La lotta al taghut, la sfida al dittatore oppressivo e corrotto che non governa con la shari’ah – la legge islamica – affonda le sue radici nel concetto di hakimiyya, la sovranità esclusiva divina, per cui la sovranità risiede solo in Allah e non nel popolo che si renderebbe quindi colpevole di miscredenza ricorrendo a leggi proprie e non a quelle stabilite da Allah nel Corano.

Il discorso di Al-Baghdadi, rimbalzato in tutti gli angoli della terra in tempo reale grazie al sapiente uso del web e a capacità tecnologiche e mediatiche sempre più sviluppate, si rivolge a tutti i musulmani: “Infatti, la umma dell’Islam sta guardando il vostro jihad con occhi di speranza (…) I diritti dei musulmani sono forzatamente sequestrati in Cina, India, Palestina, Somalia, Penisola Arabica, il Caucaso, Sham (Levante), Egitto, Iraq, Indonesia, Afghanistan, Filippine, Iran (dai rāfidah Shiiti), Pakistan, Tunisia, Libia, Algeria e Marocco, in Oriente e in Occidente. Quindi elevate le vostre ambizioni, O soldati dello Stato islamico! Perché i vostri fratelli di tutto il mondo sono in attesa del vostro soccorso, e stanno anticipando le vostre brigate”.

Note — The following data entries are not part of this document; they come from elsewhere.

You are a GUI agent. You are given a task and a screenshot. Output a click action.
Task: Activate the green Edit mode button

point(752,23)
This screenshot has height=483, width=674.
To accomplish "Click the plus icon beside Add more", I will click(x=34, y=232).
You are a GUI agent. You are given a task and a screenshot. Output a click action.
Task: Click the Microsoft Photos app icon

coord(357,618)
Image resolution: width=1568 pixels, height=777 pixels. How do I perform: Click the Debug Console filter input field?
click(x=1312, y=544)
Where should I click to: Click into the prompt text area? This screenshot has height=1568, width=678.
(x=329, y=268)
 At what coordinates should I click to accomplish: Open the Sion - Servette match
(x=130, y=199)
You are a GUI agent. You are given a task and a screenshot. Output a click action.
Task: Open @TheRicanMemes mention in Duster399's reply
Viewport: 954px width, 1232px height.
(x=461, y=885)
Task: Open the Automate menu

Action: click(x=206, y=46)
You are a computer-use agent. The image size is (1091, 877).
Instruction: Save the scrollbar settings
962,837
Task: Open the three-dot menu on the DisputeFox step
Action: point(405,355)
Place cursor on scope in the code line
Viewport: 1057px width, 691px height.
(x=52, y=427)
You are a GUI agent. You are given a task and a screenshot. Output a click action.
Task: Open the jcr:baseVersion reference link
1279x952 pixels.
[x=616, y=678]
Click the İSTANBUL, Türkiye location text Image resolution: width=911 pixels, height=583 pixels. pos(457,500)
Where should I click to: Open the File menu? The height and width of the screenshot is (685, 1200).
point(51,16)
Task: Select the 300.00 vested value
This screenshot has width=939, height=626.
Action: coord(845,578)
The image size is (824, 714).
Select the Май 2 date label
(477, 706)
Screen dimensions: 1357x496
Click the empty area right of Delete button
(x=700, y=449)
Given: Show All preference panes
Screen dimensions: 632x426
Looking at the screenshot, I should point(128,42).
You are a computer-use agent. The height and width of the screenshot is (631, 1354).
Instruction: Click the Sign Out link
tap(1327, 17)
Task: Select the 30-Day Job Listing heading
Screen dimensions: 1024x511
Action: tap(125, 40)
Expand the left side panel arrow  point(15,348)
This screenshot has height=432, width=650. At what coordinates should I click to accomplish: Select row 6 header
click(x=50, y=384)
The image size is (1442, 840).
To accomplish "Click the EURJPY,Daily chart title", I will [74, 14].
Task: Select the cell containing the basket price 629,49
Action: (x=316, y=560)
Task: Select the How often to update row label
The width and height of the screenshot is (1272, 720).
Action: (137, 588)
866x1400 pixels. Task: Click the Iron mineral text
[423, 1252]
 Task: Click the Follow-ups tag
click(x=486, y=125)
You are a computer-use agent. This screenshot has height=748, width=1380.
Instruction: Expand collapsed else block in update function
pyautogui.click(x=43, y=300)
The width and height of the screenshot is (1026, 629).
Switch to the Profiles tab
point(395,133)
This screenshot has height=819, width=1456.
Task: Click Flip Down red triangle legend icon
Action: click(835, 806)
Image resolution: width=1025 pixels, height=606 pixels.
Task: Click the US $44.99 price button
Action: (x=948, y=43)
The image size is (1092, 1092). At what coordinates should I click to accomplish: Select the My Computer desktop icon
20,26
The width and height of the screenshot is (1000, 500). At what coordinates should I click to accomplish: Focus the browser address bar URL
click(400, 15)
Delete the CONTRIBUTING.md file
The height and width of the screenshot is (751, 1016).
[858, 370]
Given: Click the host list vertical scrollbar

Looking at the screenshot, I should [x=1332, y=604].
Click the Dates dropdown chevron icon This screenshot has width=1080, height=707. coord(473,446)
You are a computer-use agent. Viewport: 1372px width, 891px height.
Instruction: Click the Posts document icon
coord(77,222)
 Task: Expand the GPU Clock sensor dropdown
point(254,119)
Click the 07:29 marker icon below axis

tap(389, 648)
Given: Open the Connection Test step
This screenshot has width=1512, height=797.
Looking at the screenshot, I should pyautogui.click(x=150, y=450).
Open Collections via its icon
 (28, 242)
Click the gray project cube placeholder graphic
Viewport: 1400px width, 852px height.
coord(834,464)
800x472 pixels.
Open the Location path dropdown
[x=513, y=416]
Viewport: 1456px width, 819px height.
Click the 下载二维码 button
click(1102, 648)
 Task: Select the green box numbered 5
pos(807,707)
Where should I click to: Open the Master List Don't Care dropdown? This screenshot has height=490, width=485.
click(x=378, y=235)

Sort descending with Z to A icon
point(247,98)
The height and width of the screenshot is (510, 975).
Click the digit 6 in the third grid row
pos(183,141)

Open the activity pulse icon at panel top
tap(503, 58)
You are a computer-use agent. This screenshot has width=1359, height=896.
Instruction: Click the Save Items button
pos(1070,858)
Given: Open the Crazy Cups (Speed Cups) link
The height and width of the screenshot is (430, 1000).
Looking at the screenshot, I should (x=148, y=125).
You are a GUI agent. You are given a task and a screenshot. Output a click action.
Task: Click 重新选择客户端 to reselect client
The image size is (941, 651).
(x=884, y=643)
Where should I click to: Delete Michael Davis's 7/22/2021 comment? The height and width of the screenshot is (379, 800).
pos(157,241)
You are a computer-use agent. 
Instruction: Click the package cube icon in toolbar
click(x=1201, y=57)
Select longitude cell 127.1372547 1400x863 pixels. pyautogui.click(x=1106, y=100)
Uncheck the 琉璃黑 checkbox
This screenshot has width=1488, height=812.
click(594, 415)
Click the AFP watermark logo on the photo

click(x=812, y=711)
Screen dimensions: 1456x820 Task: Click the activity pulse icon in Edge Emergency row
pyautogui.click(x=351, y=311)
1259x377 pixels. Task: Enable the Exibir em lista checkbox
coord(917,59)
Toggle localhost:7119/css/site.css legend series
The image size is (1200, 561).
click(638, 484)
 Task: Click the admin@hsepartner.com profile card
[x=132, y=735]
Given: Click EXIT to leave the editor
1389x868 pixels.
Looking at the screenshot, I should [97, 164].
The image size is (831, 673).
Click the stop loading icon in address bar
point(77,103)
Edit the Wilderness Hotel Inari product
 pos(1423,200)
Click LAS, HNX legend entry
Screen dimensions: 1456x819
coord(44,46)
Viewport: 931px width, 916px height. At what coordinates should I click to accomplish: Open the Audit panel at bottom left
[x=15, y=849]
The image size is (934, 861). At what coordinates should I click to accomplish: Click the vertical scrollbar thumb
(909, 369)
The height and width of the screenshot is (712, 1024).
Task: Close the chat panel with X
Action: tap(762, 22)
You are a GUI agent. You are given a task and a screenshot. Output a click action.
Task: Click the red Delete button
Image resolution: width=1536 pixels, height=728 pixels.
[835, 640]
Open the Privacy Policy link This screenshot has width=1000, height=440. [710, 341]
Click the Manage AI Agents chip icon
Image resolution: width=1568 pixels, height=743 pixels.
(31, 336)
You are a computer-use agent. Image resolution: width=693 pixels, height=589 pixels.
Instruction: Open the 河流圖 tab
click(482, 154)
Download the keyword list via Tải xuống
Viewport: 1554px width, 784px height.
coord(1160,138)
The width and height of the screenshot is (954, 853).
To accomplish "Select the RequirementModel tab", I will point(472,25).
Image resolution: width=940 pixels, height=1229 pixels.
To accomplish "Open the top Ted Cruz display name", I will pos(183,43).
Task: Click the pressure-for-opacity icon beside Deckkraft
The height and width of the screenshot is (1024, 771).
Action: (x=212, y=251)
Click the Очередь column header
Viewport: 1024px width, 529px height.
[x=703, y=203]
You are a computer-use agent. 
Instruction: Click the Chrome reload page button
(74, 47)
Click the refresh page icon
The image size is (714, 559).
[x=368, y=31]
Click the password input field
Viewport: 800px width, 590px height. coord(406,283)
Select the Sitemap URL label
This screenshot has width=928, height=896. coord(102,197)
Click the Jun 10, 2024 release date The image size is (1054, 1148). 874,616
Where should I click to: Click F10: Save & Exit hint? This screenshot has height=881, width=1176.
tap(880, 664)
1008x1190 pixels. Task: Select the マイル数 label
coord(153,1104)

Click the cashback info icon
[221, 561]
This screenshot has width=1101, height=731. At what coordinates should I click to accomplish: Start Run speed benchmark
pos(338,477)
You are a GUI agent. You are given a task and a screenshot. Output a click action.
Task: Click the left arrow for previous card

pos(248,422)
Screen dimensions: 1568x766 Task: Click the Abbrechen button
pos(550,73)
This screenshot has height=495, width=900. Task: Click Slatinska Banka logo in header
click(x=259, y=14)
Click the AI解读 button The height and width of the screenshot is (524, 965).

Per rafforzare il senso di identità e unità della “umma virtuale” immaginata, i jihadisti strumentalizzano le sofferenze dei musulmani nel mondo, soffiando su un senso di risentimento che pervade il loro vocabolario. La loro produzione mediatica è tesa a far breccia non solo nei giovani arabi, ma anche nelle seconde generazioni residenti in Occidente e i convertiti. Da questa ultima fascia, provengono sempre più reclute per lo Stato islamico. Al-Baghdadi non intende fermarsi e nel finale del suo messaggio guarda anche all’Italia: “Se vi attenete ad esso, potrete conquistare Roma e possedere il mondo, se Allah vuole.”